=== Material to process ===
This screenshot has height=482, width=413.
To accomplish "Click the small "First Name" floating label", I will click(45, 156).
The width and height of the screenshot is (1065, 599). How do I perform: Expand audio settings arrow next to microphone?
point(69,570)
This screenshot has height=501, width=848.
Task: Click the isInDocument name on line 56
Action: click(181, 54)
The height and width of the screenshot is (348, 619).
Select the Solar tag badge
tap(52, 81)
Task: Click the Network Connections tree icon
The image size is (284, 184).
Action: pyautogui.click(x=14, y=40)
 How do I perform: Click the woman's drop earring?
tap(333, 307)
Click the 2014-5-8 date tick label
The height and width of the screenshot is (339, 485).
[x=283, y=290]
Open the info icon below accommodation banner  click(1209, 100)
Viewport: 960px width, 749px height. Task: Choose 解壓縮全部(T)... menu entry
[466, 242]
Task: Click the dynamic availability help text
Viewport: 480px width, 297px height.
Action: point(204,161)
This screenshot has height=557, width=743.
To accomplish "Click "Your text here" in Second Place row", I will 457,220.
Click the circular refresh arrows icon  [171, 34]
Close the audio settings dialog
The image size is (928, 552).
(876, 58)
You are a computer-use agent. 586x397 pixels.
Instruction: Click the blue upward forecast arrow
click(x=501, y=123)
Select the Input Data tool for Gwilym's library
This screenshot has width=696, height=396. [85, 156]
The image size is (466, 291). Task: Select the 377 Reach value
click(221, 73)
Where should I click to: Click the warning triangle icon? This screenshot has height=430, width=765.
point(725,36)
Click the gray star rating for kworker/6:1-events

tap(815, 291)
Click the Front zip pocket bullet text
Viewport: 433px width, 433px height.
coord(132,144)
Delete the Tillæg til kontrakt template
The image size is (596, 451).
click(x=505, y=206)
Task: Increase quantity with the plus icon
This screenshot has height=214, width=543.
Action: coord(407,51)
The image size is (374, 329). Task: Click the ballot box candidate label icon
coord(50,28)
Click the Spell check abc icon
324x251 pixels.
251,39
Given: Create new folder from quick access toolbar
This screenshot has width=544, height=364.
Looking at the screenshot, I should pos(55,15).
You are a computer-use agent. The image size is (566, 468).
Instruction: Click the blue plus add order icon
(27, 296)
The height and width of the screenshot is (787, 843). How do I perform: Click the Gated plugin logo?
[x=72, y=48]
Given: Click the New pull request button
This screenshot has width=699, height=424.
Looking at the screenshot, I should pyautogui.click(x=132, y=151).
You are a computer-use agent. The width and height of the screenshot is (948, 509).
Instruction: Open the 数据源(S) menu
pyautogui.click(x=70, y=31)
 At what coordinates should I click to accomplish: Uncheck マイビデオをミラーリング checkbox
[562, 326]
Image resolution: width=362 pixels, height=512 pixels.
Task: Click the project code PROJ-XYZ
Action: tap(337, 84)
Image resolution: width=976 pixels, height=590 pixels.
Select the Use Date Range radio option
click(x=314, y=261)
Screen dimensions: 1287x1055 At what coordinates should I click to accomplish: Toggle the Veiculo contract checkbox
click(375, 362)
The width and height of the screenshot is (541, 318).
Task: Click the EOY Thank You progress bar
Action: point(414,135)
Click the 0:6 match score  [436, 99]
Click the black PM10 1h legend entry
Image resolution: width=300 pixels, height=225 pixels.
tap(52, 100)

=== The task ===
When the line containing "Open the info" is reached, include it and stop. Until then, output each line of the entries exactly as given, starting from the first.

=== Response to this exercise ===
This screenshot has height=482, width=413.
To accomplish "Click the small "First Name" floating label", I will click(45, 156).
The width and height of the screenshot is (1065, 599). How do I perform: Expand audio settings arrow next to microphone?
point(69,570)
This screenshot has height=501, width=848.
Task: Click the isInDocument name on line 56
Action: click(181, 54)
The height and width of the screenshot is (348, 619).
Select the Solar tag badge
tap(52, 81)
Task: Click the Network Connections tree icon
The image size is (284, 184).
Action: pyautogui.click(x=14, y=40)
 How do I perform: Click the woman's drop earring?
tap(333, 307)
Click the 2014-5-8 date tick label
The height and width of the screenshot is (339, 485).
[x=283, y=290]
Open the info icon below accommodation banner  click(1209, 100)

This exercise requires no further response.